## TASK INSTRUCTIONS
Everything from the line that contains "Salud y Deporte (63, 2081)" through the final line of the records should be written out exactly, and nothing outside that span.
▽
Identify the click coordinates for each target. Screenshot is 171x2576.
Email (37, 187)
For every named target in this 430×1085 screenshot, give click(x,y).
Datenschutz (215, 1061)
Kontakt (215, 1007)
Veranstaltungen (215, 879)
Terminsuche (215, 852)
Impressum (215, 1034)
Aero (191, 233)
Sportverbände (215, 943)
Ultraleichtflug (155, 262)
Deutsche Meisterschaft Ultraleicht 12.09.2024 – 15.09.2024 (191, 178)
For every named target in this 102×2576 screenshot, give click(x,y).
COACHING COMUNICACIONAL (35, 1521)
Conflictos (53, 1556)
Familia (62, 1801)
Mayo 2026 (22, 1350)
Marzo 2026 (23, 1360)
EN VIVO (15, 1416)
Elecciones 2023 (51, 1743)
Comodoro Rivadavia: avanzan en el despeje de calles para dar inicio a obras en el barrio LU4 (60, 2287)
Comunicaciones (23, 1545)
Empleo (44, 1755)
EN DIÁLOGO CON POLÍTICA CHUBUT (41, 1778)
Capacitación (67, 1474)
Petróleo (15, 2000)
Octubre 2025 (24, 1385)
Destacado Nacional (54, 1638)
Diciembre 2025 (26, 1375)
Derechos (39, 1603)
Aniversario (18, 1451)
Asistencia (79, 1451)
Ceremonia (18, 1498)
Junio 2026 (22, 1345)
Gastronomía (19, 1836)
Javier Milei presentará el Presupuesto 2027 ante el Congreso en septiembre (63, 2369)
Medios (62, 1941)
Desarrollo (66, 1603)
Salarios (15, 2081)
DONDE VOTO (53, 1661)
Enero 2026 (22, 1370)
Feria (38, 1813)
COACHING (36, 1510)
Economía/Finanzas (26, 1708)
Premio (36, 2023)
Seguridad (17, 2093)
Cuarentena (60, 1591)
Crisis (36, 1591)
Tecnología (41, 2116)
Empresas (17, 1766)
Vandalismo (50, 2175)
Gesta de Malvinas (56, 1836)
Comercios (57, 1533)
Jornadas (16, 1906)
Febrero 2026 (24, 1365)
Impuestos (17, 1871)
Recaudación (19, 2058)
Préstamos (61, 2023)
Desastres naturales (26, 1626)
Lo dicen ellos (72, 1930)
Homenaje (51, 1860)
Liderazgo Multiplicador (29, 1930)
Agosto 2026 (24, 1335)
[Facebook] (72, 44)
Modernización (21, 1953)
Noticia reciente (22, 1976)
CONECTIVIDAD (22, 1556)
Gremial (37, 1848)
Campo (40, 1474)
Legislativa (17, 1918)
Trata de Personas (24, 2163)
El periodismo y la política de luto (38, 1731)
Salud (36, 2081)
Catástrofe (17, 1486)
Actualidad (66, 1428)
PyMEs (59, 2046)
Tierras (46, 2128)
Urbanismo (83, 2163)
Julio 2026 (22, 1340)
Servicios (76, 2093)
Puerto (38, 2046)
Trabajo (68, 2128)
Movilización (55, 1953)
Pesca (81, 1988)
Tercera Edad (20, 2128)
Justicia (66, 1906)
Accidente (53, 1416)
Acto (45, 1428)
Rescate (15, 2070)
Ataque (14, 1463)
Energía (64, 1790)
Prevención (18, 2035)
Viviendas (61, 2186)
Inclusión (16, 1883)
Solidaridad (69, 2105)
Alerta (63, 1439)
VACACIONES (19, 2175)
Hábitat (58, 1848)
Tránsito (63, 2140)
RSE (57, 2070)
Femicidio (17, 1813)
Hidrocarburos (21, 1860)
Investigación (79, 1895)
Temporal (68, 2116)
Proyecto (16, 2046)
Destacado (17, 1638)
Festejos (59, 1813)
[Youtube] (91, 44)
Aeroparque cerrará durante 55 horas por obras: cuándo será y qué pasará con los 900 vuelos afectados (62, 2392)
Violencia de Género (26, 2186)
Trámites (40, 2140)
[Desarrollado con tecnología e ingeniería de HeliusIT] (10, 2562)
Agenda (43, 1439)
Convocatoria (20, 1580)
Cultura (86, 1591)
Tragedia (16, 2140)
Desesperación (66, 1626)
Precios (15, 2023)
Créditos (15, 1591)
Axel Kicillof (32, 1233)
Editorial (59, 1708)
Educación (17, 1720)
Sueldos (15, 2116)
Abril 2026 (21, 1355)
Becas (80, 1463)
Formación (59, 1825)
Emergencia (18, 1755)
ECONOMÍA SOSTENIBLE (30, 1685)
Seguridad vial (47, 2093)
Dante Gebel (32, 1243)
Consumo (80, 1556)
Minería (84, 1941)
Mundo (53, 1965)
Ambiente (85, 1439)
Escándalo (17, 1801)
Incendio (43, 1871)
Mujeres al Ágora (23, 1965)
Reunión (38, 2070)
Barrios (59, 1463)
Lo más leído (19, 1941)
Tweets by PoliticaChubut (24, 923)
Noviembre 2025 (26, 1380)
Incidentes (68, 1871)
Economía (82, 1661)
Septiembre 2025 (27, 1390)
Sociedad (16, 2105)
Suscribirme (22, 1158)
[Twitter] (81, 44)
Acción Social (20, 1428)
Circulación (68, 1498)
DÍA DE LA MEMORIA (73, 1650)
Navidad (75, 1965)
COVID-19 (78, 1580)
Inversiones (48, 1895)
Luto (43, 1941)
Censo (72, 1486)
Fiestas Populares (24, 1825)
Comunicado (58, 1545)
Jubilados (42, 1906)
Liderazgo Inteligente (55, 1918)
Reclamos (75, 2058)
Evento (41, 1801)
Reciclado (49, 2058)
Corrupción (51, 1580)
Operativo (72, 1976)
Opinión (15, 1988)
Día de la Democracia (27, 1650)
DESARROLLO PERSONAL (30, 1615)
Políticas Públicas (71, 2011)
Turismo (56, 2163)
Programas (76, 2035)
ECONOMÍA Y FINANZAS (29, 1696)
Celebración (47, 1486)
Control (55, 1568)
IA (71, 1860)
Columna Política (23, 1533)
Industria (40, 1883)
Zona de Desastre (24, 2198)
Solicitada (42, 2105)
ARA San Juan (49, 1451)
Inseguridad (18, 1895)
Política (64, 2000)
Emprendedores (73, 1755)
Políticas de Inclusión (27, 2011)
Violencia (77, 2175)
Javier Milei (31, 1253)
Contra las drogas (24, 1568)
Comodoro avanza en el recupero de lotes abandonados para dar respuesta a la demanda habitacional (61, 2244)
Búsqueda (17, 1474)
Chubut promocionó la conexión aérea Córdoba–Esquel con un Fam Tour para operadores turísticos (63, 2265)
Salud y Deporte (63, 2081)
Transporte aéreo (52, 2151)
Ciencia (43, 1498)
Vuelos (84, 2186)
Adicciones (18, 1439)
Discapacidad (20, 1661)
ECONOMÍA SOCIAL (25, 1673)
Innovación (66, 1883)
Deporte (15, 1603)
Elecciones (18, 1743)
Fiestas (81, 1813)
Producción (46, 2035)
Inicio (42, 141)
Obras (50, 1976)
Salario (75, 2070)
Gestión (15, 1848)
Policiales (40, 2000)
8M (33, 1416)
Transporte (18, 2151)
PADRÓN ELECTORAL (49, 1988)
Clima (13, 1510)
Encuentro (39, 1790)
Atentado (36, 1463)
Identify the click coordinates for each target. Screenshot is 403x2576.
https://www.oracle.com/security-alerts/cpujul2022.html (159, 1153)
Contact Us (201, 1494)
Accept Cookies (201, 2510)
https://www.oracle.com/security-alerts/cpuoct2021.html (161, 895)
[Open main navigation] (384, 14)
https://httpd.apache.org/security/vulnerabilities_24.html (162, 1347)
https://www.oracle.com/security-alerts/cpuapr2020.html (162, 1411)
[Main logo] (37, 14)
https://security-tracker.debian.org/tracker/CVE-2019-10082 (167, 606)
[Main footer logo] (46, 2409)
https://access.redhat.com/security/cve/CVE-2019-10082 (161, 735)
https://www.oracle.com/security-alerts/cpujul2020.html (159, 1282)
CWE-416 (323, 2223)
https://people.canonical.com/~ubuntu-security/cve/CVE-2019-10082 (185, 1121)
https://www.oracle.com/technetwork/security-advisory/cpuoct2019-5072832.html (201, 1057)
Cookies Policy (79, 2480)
△
## REPLY TO THE EXERCISE
Salud y Deporte (63, 2081)
Transporte aéreo (52, 2151)
Ciencia (43, 1498)
Vuelos (84, 2186)
Adicciones (18, 1439)
Discapacidad (20, 1661)
ECONOMÍA SOCIAL (25, 1673)
Innovación (66, 1883)
Deporte (15, 1603)
Elecciones (18, 1743)
Fiestas (81, 1813)
Producción (46, 2035)
Inicio (42, 141)
Obras (50, 1976)
Salario (75, 2070)
Gestión (15, 1848)
Policiales (40, 2000)
8M (33, 1416)
Transporte (18, 2151)
PADRÓN ELECTORAL (49, 1988)
Clima (13, 1510)
Encuentro (39, 1790)
Atentado (36, 1463)
Identify the click coordinates for each target. Screenshot is 403x2576.
https://www.oracle.com/security-alerts/cpujul2022.html (159, 1153)
Contact Us (201, 1494)
Accept Cookies (201, 2510)
https://www.oracle.com/security-alerts/cpuoct2021.html (161, 895)
[Open main navigation] (384, 14)
https://httpd.apache.org/security/vulnerabilities_24.html (162, 1347)
https://www.oracle.com/security-alerts/cpuapr2020.html (162, 1411)
[Main logo] (37, 14)
https://security-tracker.debian.org/tracker/CVE-2019-10082 (167, 606)
[Main footer logo] (46, 2409)
https://access.redhat.com/security/cve/CVE-2019-10082 (161, 735)
https://www.oracle.com/security-alerts/cpujul2020.html (159, 1282)
CWE-416 (323, 2223)
https://people.canonical.com/~ubuntu-security/cve/CVE-2019-10082 (185, 1121)
https://www.oracle.com/technetwork/security-advisory/cpuoct2019-5072832.html (201, 1057)
Cookies Policy (79, 2480)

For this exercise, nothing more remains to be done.